_Task brief:_
Every record must be repeated exactly, with no omission.

.....

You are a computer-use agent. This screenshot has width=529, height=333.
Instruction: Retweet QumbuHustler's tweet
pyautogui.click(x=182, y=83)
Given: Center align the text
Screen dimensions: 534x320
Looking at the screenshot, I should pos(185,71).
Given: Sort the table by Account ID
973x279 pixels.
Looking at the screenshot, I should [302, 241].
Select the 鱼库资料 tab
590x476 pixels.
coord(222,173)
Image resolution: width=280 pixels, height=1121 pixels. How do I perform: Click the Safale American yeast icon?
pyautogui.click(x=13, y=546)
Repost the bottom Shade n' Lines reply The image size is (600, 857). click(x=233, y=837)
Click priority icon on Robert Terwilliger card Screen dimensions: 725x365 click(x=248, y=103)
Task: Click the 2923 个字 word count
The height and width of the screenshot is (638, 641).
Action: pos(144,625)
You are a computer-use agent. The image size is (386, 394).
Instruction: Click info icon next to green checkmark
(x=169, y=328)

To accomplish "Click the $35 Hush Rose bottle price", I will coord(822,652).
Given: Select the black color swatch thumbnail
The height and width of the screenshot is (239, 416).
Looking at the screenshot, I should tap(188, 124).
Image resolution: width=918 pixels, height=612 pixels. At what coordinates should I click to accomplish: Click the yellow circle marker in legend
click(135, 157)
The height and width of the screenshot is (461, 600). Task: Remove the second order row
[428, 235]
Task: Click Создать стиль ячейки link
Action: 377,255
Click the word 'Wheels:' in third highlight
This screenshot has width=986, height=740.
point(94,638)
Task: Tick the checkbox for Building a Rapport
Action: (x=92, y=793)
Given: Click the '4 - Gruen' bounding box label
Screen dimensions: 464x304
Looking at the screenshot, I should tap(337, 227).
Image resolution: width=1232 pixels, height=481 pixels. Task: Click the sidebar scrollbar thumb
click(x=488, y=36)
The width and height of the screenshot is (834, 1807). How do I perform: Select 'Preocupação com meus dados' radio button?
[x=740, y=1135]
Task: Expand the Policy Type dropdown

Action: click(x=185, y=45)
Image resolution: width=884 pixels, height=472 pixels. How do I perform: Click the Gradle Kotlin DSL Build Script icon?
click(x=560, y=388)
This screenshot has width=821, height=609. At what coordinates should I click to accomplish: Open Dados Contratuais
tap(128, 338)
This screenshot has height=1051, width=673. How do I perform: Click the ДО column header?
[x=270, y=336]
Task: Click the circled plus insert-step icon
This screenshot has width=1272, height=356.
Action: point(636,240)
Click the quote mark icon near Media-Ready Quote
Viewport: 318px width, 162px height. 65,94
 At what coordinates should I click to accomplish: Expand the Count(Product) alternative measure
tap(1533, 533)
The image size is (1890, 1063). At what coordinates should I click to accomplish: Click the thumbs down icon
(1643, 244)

.....

_Written reply:_
You are a computer-use agent. This screenshot has width=529, height=333.
Instruction: Retweet QumbuHustler's tweet
pyautogui.click(x=182, y=83)
Given: Center align the text
Screen dimensions: 534x320
Looking at the screenshot, I should pos(185,71).
Given: Sort the table by Account ID
973x279 pixels.
Looking at the screenshot, I should [302, 241].
Select the 鱼库资料 tab
590x476 pixels.
coord(222,173)
Image resolution: width=280 pixels, height=1121 pixels. How do I perform: Click the Safale American yeast icon?
pyautogui.click(x=13, y=546)
Repost the bottom Shade n' Lines reply The image size is (600, 857). click(x=233, y=837)
Click priority icon on Robert Terwilliger card Screen dimensions: 725x365 click(x=248, y=103)
Task: Click the 2923 个字 word count
The height and width of the screenshot is (638, 641).
Action: pos(144,625)
You are a computer-use agent. The image size is (386, 394).
Instruction: Click info icon next to green checkmark
(x=169, y=328)

To accomplish "Click the $35 Hush Rose bottle price", I will coord(822,652).
Given: Select the black color swatch thumbnail
The height and width of the screenshot is (239, 416).
Looking at the screenshot, I should tap(188, 124).
Image resolution: width=918 pixels, height=612 pixels. At what coordinates should I click to accomplish: Click the yellow circle marker in legend
click(135, 157)
The height and width of the screenshot is (461, 600). Task: Remove the second order row
[428, 235]
Task: Click Создать стиль ячейки link
Action: 377,255
Click the word 'Wheels:' in third highlight
This screenshot has width=986, height=740.
point(94,638)
Task: Tick the checkbox for Building a Rapport
Action: (x=92, y=793)
Given: Click the '4 - Gruen' bounding box label
Screen dimensions: 464x304
Looking at the screenshot, I should tap(337, 227).
Image resolution: width=1232 pixels, height=481 pixels. Task: Click the sidebar scrollbar thumb
click(x=488, y=36)
The width and height of the screenshot is (834, 1807). How do I perform: Select 'Preocupação com meus dados' radio button?
[x=740, y=1135]
Task: Expand the Policy Type dropdown

Action: click(x=185, y=45)
Image resolution: width=884 pixels, height=472 pixels. How do I perform: Click the Gradle Kotlin DSL Build Script icon?
click(x=560, y=388)
This screenshot has width=821, height=609. At what coordinates should I click to accomplish: Open Dados Contratuais
tap(128, 338)
This screenshot has height=1051, width=673. How do I perform: Click the ДО column header?
[x=270, y=336]
Task: Click the circled plus insert-step icon
This screenshot has width=1272, height=356.
Action: point(636,240)
Click the quote mark icon near Media-Ready Quote
Viewport: 318px width, 162px height. 65,94
 At what coordinates should I click to accomplish: Expand the Count(Product) alternative measure
tap(1533, 533)
The image size is (1890, 1063). At what coordinates should I click to accomplish: Click the thumbs down icon
(1643, 244)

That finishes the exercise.